FMU celebrates spring commencement

Graduates receive COVID-19 degrees


Photo by: Elodi Breg

Kelcey King and Dadria Harris embrace each other after the graduation ceremony outside of the Smith University Center.

FMU celebrated the graduation of 379 graduates who said their final goodbyes to FMU as they walked across the stage on Friday, Sept. 18 and Saturday, Sept. 19.

Out of the 379, 90 graduated with honors. The youngest graduate was 21 and the oldest graduate was 71.

President Fred Carter said he was proud that 92 percent of the graduates were South Carolina natives.

Due to COVID-19, the commencement ceremony had to be pushed back several months to make sure CDC guidelines could be followed.

Carter said that if the students gave the school time, they would find a way to celebrate their achievement.

“Francis Marion had never cancelled a commencement ceremony in its entire 50-year history,” Carter said.

Each of the ceremonies were split up by the different areas of study. Friday’s ceremony celebrated the school of business and the school of education. Saturday’s ceremony celebrated graduates from the college of liberal arts.

Although there was no commencement speaker, Carter gave a few words of encouragement and apologized to the graduates for not being able to finish their senior year in a traditional manner.

“I am profoundly sorry for what you lost in those final weeks,” Carter said. “But I am appreciative for what you’ve gained. You’ve gained an enormous sense of confidence in yourself and your ability to absorb uncertainty and to keep your eyes on the prize.”

Graduates had already received their diplomas through the mail over the summer while the school was debating whether they would be able to hold  a commencement ceremony.

When they walked across the stage, Carter handed them a scroll that acknowledged them as the first class to graduate during a pandemic.
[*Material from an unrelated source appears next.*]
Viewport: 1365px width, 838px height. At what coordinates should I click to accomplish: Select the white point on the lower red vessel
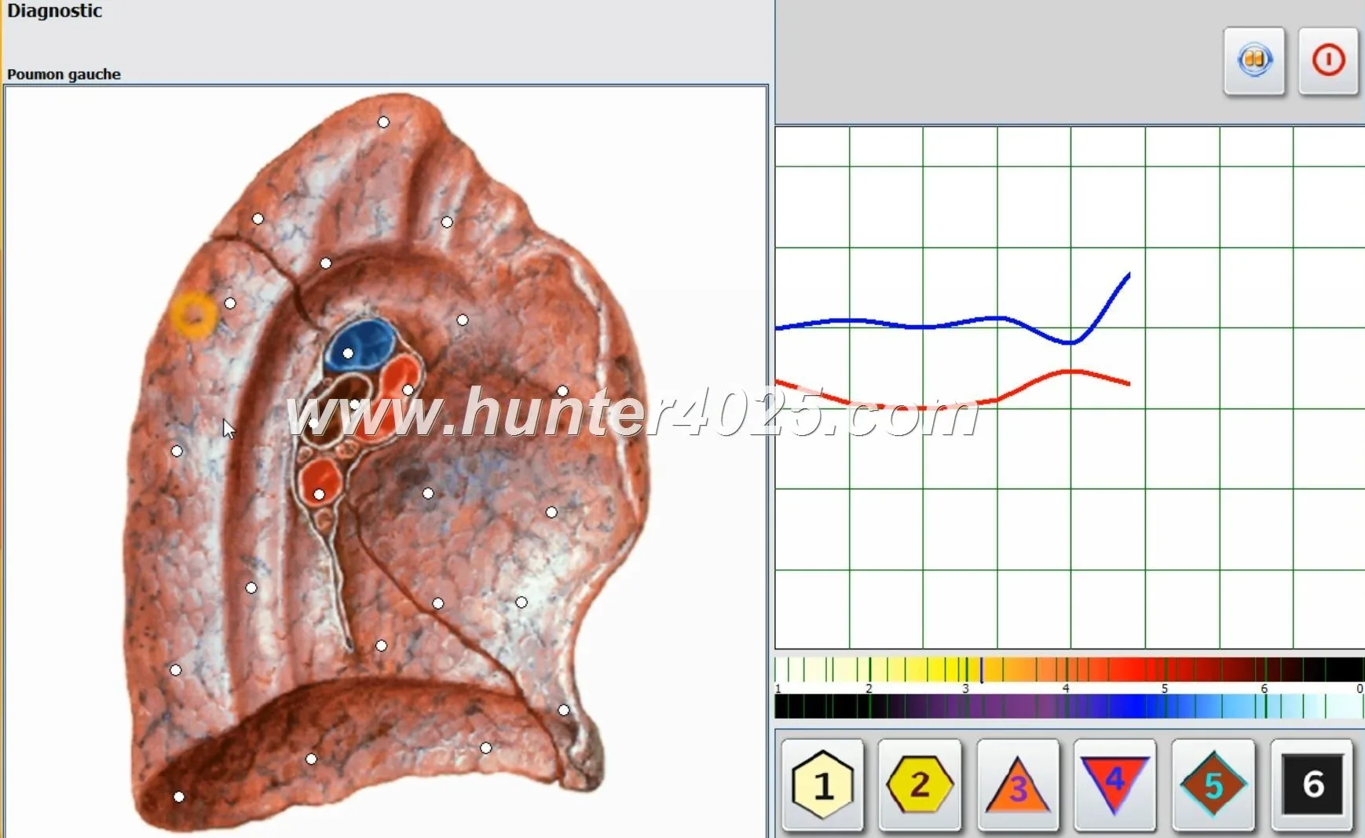[x=319, y=495]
A lot of graduates said being able to walk across the stage gave them the closure they needed.

“I was happy that I would finally end this chapter in my life,” FMU graduate Aaron Simmons said.

Some of the graduates said they were discouraged when they heard there was a possibility that they wouldn’t be able to walk across the stage.

“When I first found out that we may not be walking, I thought it was unfair,” Simmons said. “We went through all these four years and it just ends like this.”

Simmon’s also said the end of the semester really affected their mood and their attitude.

“No one knew what was going on and the school wasn’t certain about what would happen either,” Simmons said. “The matter was completely out of our hands and that tested the strength of our mental health, but instead of caving in we stayed strong and made it through.”

Simmon’s mother, Yvette Simmons, said they had planned a lot of surprises and was hoping to make it a special moment for her son.

“Aaron had persevered through a lot this year and overcame his own personal obstacles and really made everyone proud,” Simmons said. “So when I found out that we would finally be able to celebrate him and all the other hard working graduates, I felt relieved.”

Many students said they were happy to be known as the first class to graduate during the pandemic.

“I mean, we got COVID degrees,” FMU graduate Angela Acosta said. “Who else can say they got COVID degrees?”

Acosta, like many other graduates, was also happy that her parents were able to celebrate the occasion with her.

Her father, Jose Acosta, said he had been looking forward to taking a selfie with his daughter at her graduation for four years.

“I’m glad I was finally able to get my graduation selfie with my daughter,” Acosta said. “I was scared that after four years of college I wouldn’t get it and that made me sad for her.”